The No. 20 Tulane Green Wave have a tall task in the No. 24 North Texas Mean Green this Friday in the 2025 American Conference Championship. Redshirt quarterback Drew Mestemaker leads the nation with 3,385 passing yards. Receiver Wyatt Young is third in college football with 1,203 yards on 62 catches and 10 touchdowns. True freshman running back Caleb Hawkins leads the country in total touchdowns (26) and in rushing touchdowns. That last stat could be the key and illuminate a path to victory.
The Green Wave have the No. 2 rush defense in the American and No. 32 in the nation. In the last two weeks, their opponents have recorded 20 rush yards, and negative three rush yards. Of the top five rush defenses in the conference, the Mean Green have faced the No. 4 South Florida Bulls – and lost. They were outgained on the ground 306 to 107 yards by the Bulls. Tulane beat the top rush defense in the ECU Pirates and the No. 3 Memphis Tigers.
North Texas hasn’t seen many stacked boxes like the one the Green Wave will boast at home. That could be an equalizer, as could the impending rain set to color the matchup. Running the ball is what wins football games. It’s easy to do that when you have the top pass attack to match. But if Tulane can take away their ground game, that forces them to be one-dimensional.

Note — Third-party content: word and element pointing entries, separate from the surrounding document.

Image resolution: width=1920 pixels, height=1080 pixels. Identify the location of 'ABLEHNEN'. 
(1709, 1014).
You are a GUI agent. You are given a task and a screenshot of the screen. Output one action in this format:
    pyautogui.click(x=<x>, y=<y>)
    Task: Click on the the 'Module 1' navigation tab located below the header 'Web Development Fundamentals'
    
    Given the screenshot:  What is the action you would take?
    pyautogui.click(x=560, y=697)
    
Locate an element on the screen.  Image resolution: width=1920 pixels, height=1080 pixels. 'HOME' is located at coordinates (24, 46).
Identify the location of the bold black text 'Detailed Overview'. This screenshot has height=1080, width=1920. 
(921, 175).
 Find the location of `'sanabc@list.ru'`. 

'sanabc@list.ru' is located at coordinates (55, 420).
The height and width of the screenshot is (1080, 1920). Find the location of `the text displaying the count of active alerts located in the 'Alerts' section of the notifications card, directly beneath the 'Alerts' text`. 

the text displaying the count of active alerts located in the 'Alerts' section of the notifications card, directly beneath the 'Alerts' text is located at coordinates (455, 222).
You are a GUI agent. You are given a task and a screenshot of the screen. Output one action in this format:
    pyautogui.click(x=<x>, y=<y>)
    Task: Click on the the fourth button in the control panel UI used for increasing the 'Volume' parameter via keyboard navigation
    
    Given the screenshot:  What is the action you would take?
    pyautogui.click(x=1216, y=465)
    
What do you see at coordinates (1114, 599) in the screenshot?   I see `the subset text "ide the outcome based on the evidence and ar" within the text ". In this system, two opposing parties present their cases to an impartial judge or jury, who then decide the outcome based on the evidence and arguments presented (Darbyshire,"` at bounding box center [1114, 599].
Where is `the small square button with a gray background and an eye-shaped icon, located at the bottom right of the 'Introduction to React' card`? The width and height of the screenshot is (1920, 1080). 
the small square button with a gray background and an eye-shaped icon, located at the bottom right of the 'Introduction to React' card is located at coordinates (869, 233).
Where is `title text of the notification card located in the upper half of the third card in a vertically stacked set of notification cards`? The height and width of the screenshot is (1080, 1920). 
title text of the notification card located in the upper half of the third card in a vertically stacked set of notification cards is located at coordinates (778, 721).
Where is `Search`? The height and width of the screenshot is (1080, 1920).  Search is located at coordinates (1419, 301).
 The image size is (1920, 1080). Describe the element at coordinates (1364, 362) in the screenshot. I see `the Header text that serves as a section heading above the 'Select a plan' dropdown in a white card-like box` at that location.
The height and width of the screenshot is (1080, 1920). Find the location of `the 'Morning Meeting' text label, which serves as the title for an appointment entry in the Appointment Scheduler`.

The Green Wave have brought back consultant Mike Storms in this final stretch, who was with the team last year. The United States Marine and 9th-degree black belt in karate is a hand-combat specialist who worked in the NFL and teaches players how to use their hands to disengage from blocks and violently strike. That will be critical not only to stifling the ground game before it can get started, but in getting to the quarterback.
“Coach Storms explains that it’s really a game of inches,” bandit Mo Westmoreland explained. “Hand placement on your shoulders, elbows, wrists, everything matters. Getting the small minute details in order, and getting it very precise, it gets you ready to play the game.”
Head coach Jon Sumrall explained the importance of his work on the defensive line last season when he joined as a consultant.
"The hand-to-hand combat stuff obviously correlates with our game," Sumrall said last year. "I think explaining to our guys that this game is about striking, violence, leverage, angles, and making contact helps.”
Tulane’s offense will need their attack to match. But the defense will prove to be the difference-maker. And in a game of inches, little edges like knowing where to place your hands on the offensive lineman’s chest or arms to strike them off can be the difference between an explosive gain and a tackle for loss.